My first ever public pet project Lyrics Bot provided me lots of opportunities to experiment, especially in terms of database selection. I had a chance to explore lots of different options and to reach its limits. So now I’d like to share my experiences with these options.
During the course of this project I’ve faced numerous challenges that tested my problem-solving skills. Whether it was optimizing the database for faster retrieval or ensuring data consistency, each challenge taught me its own lessons. Reflecting on these hurdles not only enriched my understanding of database management but also deepened my appreciation of intricate balance between efficiency and reliability in technology.
In the first version of the project I stored everything in RAM to build a POC (Proof Of Concept). I was aware that this approach wouldn’t be sustainable in long term. Fortunately I knew it wouldn’t go in production, so I began exploring data persistence options, starting with the most obvious choice.
VERY BIG JSON FILE
I chose to maintain my RAM state as it was, without altering any code. Instead of altering the code I saved everything to a JSON file by using Node’s standard
fs (file system) package.
I used synchronous file-writing functions. Every time I updated the global database object, I wrote the changes to the file. I hit my first bottleneck when I reached 1,000 users. Due to the frequency and volume of data changes my VPS (Virtual Private Server) couldn’t handle it. This prompted my decision to switch the storage for a second time.
Multiple JSON files
I selected the transition to multiple JSON files to manage the volume more effectively, and it worked well. I also implemented a savvy approach: I adopted the Repository pattern for the data management. I made this decision because I wanted to avoid the logic altering each time I change the data storage method. For now I’m aiming to apply this pattern universally.
In simple terms, to use this pattern you should:
- Define a repository class/object. This class should offer an interface to the code that manipulates the data.
- Modify and access data solely through the repository. Avoid any direct interactions with storage in your business logic. If you ever decide to switch, direct interactions would require updates. If you need specific data manipulations, update the Repository class to provide this functionality.
After adopting multiple JSON files and the Repository pattern I encountered my next challenge when reaching 20,000 users: the write/read operations began delaying responses.
NeDB is akin to SQLite, but designed for the JSON ecosystem. It offers an interface similar to what MongoDB provides for data collection management. If you recall, I implemented the Repository pattern in my code earlier, so this was the only aspect I needed to change. The smooth transition reinforced that I had made the right choice in terms of code structure. Following this, my bot operated seamlessly for years until I encountered the next bottleneck.

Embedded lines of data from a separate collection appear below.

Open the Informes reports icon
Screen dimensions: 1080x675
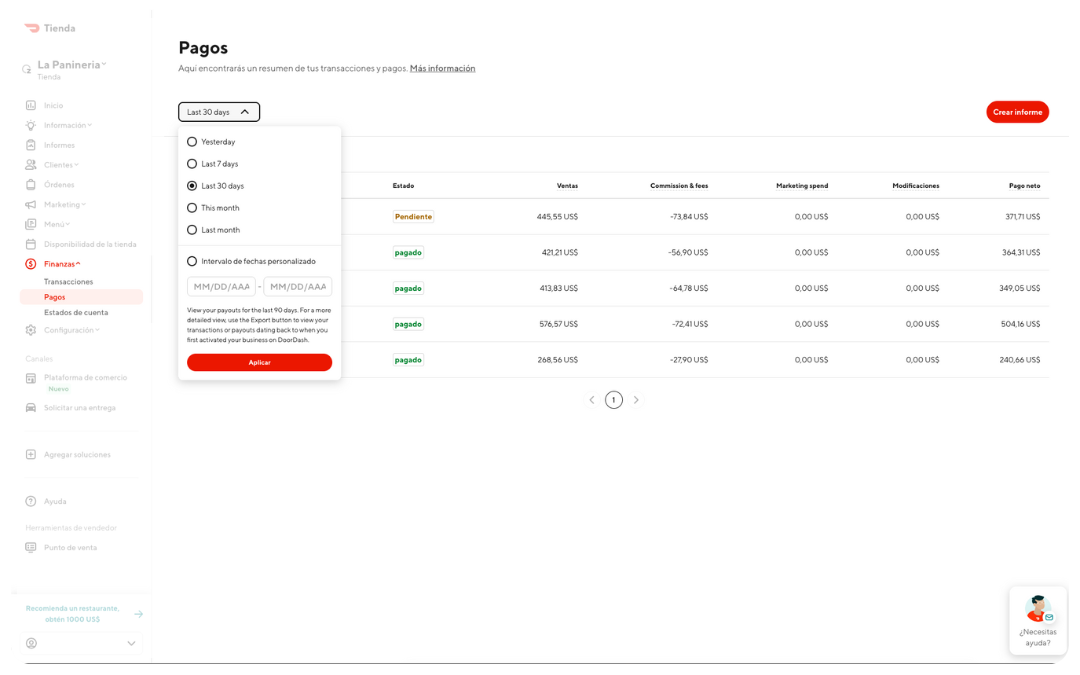click(31, 144)
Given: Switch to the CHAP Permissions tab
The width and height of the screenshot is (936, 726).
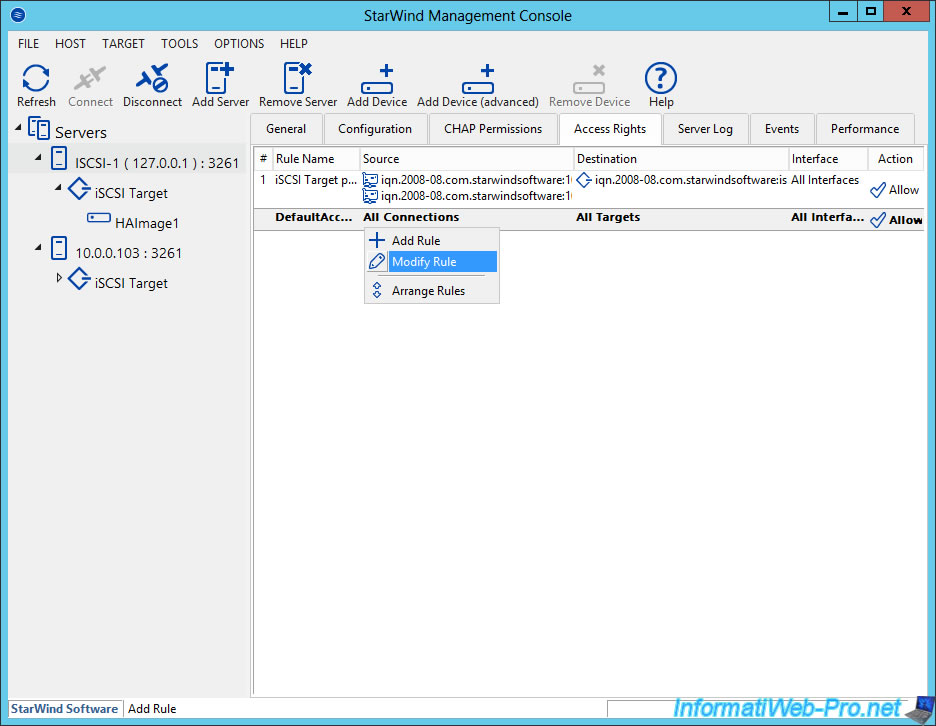Looking at the screenshot, I should 493,129.
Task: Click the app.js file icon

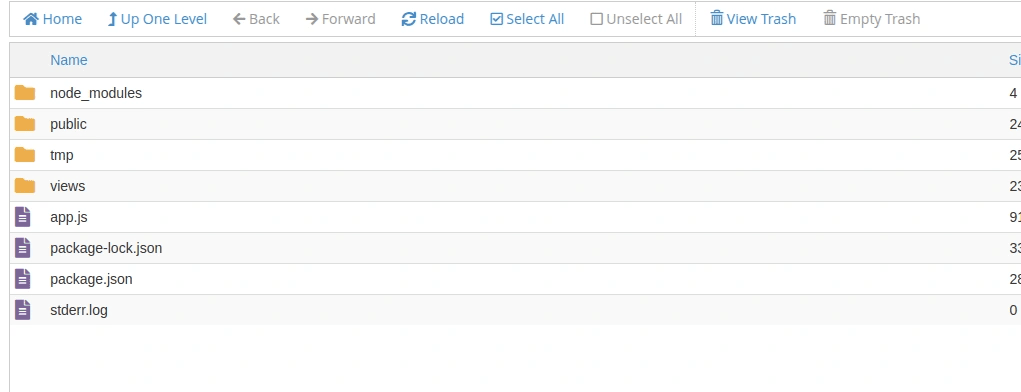Action: tap(23, 217)
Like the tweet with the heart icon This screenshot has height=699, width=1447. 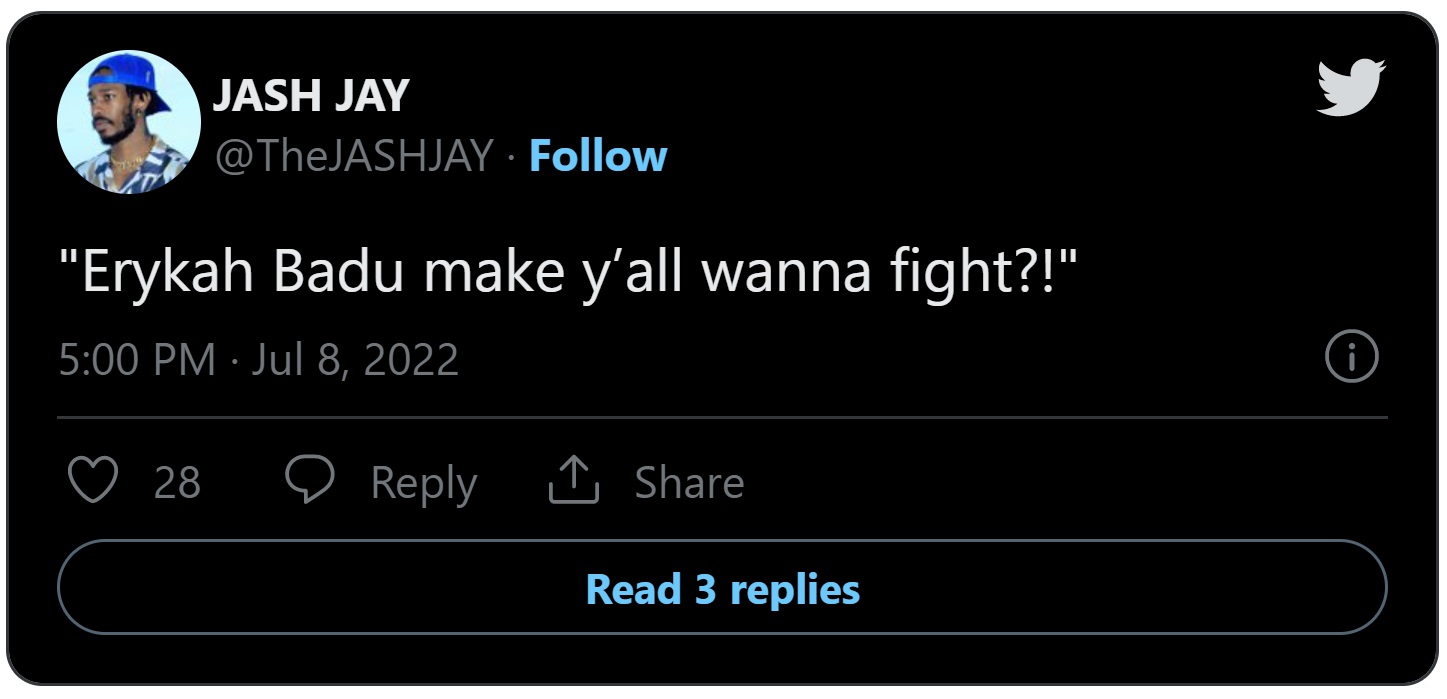(92, 482)
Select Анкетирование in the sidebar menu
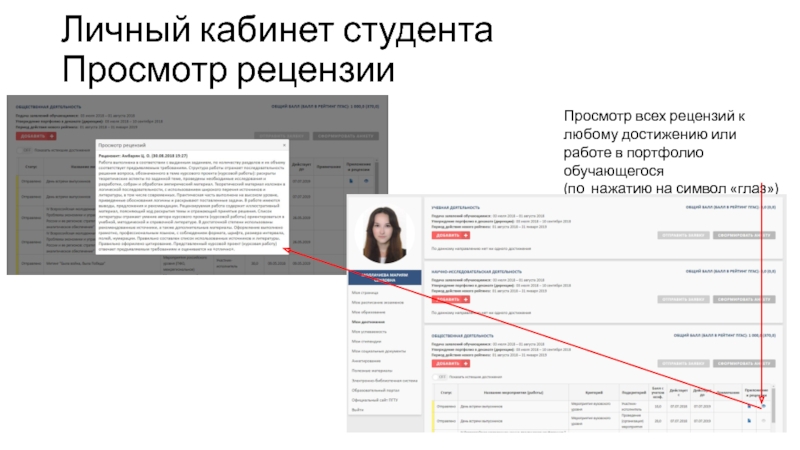Viewport: 800px width, 450px height. pos(368,362)
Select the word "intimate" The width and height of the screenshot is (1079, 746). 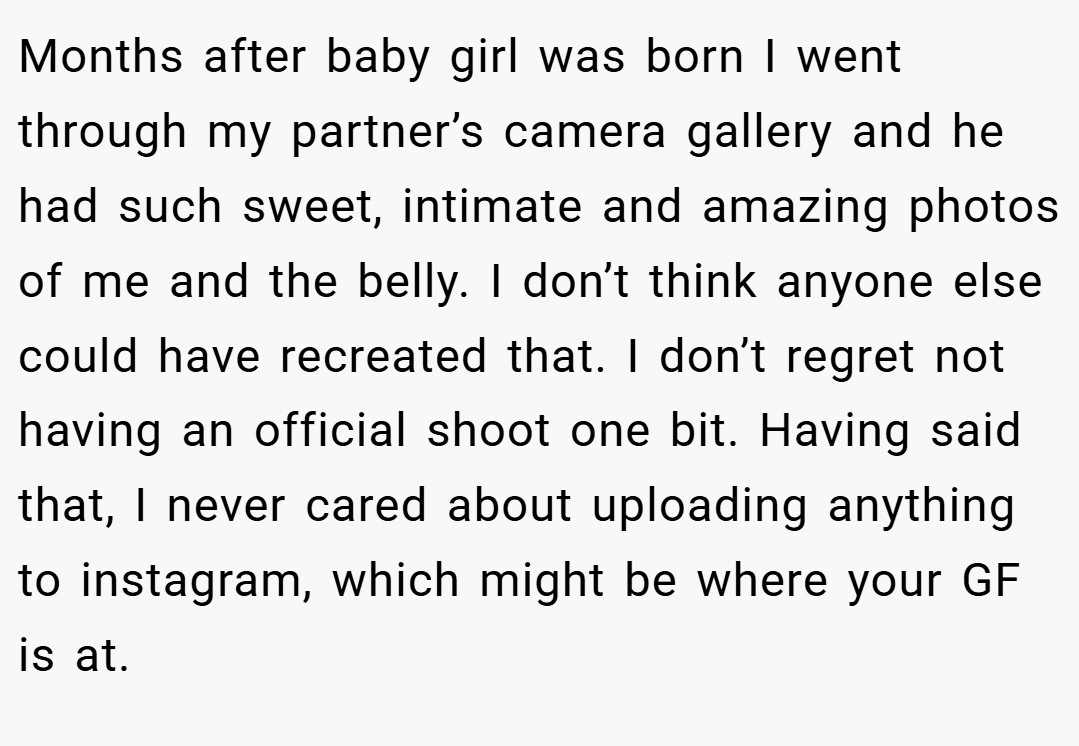(492, 206)
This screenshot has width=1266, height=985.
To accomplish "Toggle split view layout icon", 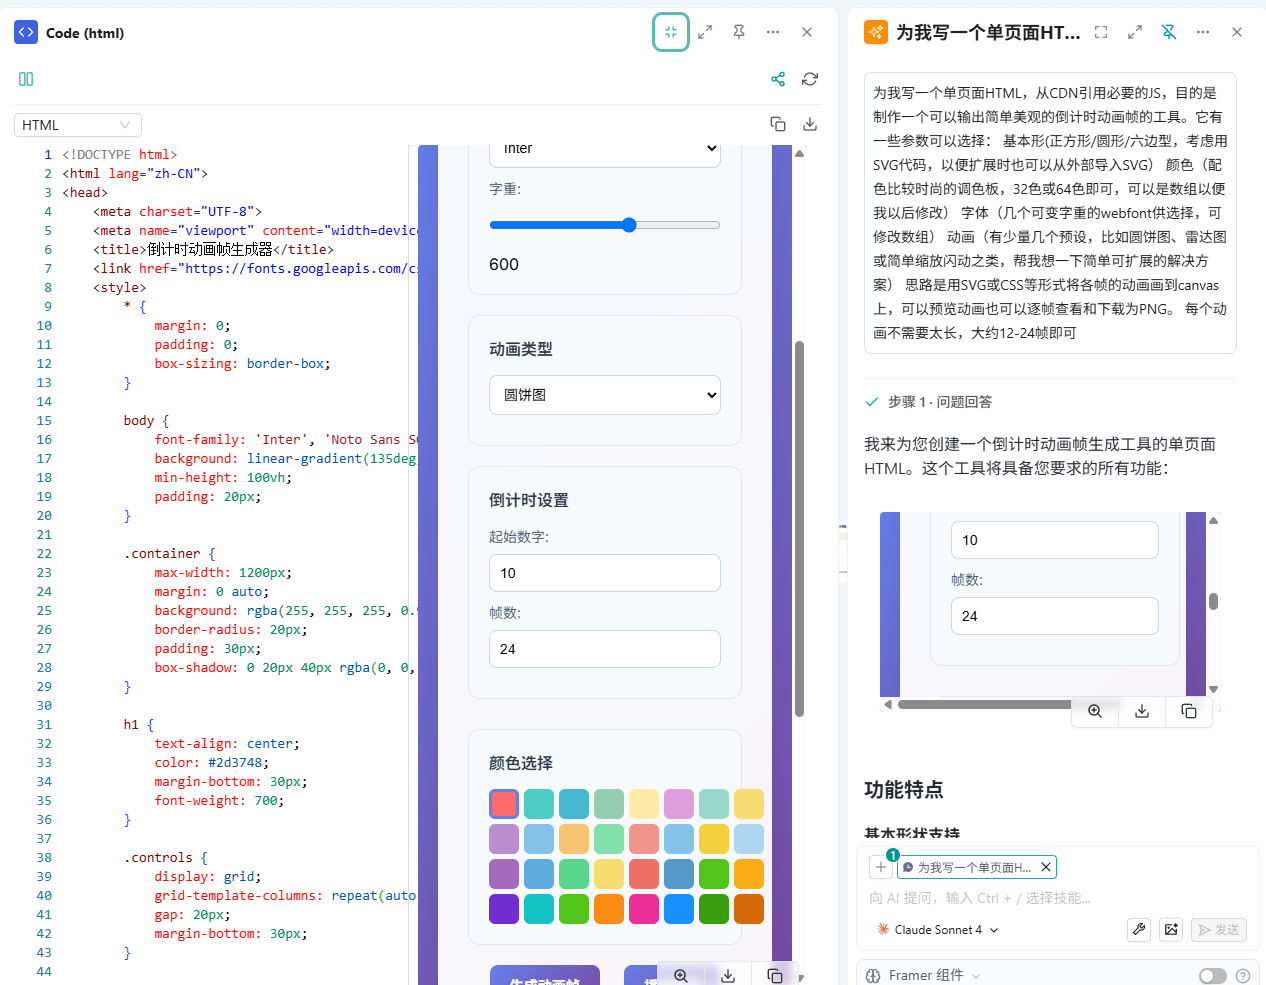I will 26,79.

When reaching approximately 120,000 users, I stumbled upon one of NeDB’s shortcomings: the problem of reading large files. The system attempted to read the entire file in one go, hitting Node.js’s MAX_STRING_LENGTH limit. This error was a really first for me and took me by surprise. However, thanks to the backup mechanism I had in place my data remained intact. Subsequently I transitioned to MongoDB.
My transitioning to MongoDB was swift and straightforward, primarily due to my prior use of the Repository pattern; I only had to update a single file. I was optimistic with that my MongoDB setup would be long-lasting. However, the unforeseen circumstances surrounding the Russian invasion of Ukraine led to my server crashing, resulted loss of the most of my data and projects. Fortunately I’ve since managed to recover and relocate everything I could to Digital Ocean (My referral link). So now everything is back in operation.
In retrospect, the journey of developing and maintaining my Lyrics Bot has been a tale of continuous learning and adaptation. From the initial choice of storing data in RAM to transitioning through various database systems, each step carried its unique challenges and insights. The unpredictable events, such as server crashes due to external geopolitical factors, reinforced the importance of flexibility, foresight, and the necessity of having robust backup mechanisms. The Repository pattern served as a testament to the value of scalable code architecture, making transitions smoother and more manageable.
Through all the ups and downs this experience has profoundly shaped my perspective on technology, infrastructure management and the impermanence of digital assets. Embracing challenges, being prepared for the unexpected and continuously learning from experiences are the cornerstones of successful digital project management.